A rare opportunity to sample the Taiwanese auteur’s films on the big screen.

December 10, 2011 08:20 pm | Updated November 13, 2021 10:07 am IST

Goodbye South Goodbye. Photo: Special Arrangement

Goodbye South Goodbye. Photo: Special Arrangement

The glass-half-empty aspect of the Hsiao-hsien Hou retrospective at the 9th Chennai International Film Festival (14-22 December 2011) is the absence of the dreamy “Flight of the Red Balloon”. But lovers of languorously paced cinema will claim that the glass is half full simply because of this rare opportunity to sample the Taiwanese auteur’s films on the big screen. Hou’s cinema can be maddeningly polarising. “Red Balloon”, for instance, prompted the New York Times to summarise the director’s ethic as replacing “the rigid linearity of the three-act model with complex, impressionistic forms; isolated gestures; fugitive moments; saturated moods; and visual harmony.” The critic for MTV, however, wasn’t as smitten. He declared brusquely, “The movie is like a documentary about a very dull day.”

But what is a film festival if not the monastic urge to renounce, if only for a few days, the shallower pleasures of the cinema? The five films chosen (and presented in the World Cinema section) – “A Summer at Grandpa’s”; “Good Men, Good Women”; “Goodbye South Goodbye”; “Daughter of the Nile”; “Café Lumiere” – sprawl over two decades, from 1984 to 2003, and they give a glimpse into the evolving concerns of a famously static filmmaker. In “A Summer at Grandpa’s”, the earliest film, two children, brother and sister, are exiled to a grandfather’s home as their mother battles an illness. “Daughter of the Nile” isn’t, as you’d expect, a chronicle of Cleopatra, though it does appropriate the Bangles’ pop hit Walk like an Egyptian . Like its predecessor, this is the story of siblings distanced from parents. But they’re teenagers now, assailed by other wants.

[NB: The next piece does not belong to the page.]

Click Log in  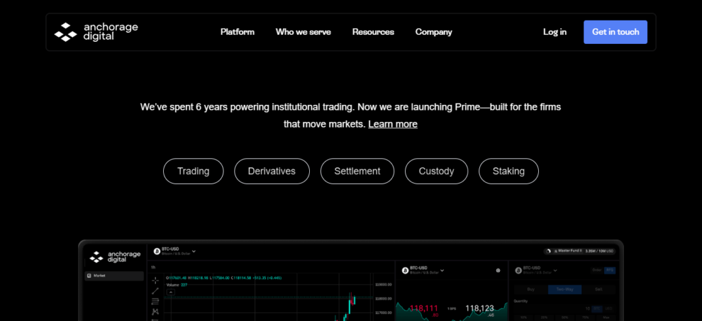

These early films are rarities that surface only at festivals, and if you haven’t encountered Hou, they are as accessible a portal to his private world as you’re likely to get. The other films are more widely seen. “Good Men, Good Women” is, like The French Lieutenant’s Woman, a rippling merger of past and present, shown through the eyes of a modern-day actress preparing for a historical epic, whose heroine she will play. In “Goodbye South, Goodbye”, Hou lays bare his homeland of the 1990s, a nation of youths desperate for easy, quick money. The last film, “Café Lumière”, Hou’s first non-Taiwanese tale, was premiered at the centenary of Ozu’s birth, and it mimics the Japanese master’s long takes and static set-ups and profound love for shots of trains. The Times called it “a fascinating curiosity, a chance to witness one major filmmaker paying tribute to another in the form of a rigorously minor film.” Not a word was heard from MTV.